Quote every line of the data below as it stands, omitting pictures.

(Collected data)
★ ★ ★ ★

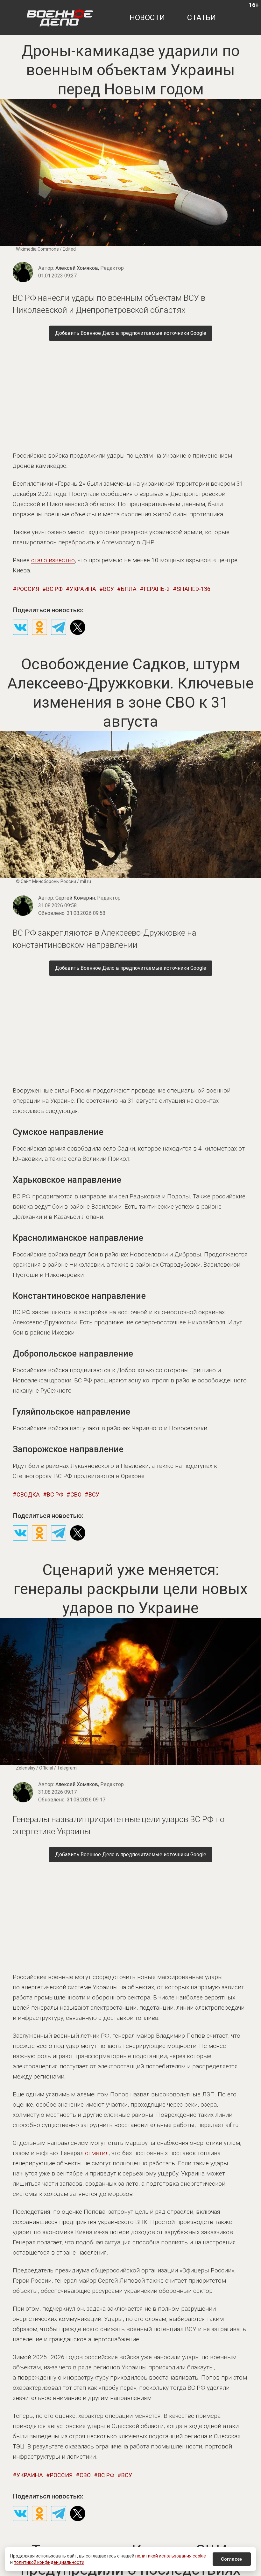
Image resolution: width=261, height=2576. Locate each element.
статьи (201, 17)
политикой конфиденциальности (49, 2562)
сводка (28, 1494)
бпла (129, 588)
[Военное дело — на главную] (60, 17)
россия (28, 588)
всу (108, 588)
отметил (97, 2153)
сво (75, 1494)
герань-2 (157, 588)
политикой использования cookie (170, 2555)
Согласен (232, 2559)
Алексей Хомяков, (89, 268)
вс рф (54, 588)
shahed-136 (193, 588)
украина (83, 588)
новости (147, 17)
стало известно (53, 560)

★ ★ ★ ★

_Exercise result_:
Image resolution: width=261, height=2576. Locate each element.
статьи (201, 17)
политикой конфиденциальности (49, 2562)
сводка (28, 1494)
бпла (129, 588)
[Военное дело — на главную] (60, 17)
россия (28, 588)
всу (108, 588)
отметил (97, 2153)
сво (75, 1494)
герань-2 (157, 588)
политикой использования cookie (170, 2555)
Согласен (232, 2559)
Алексей Хомяков, (89, 268)
вс рф (54, 588)
shahed-136 (193, 588)
украина (83, 588)
новости (147, 17)
стало известно (53, 560)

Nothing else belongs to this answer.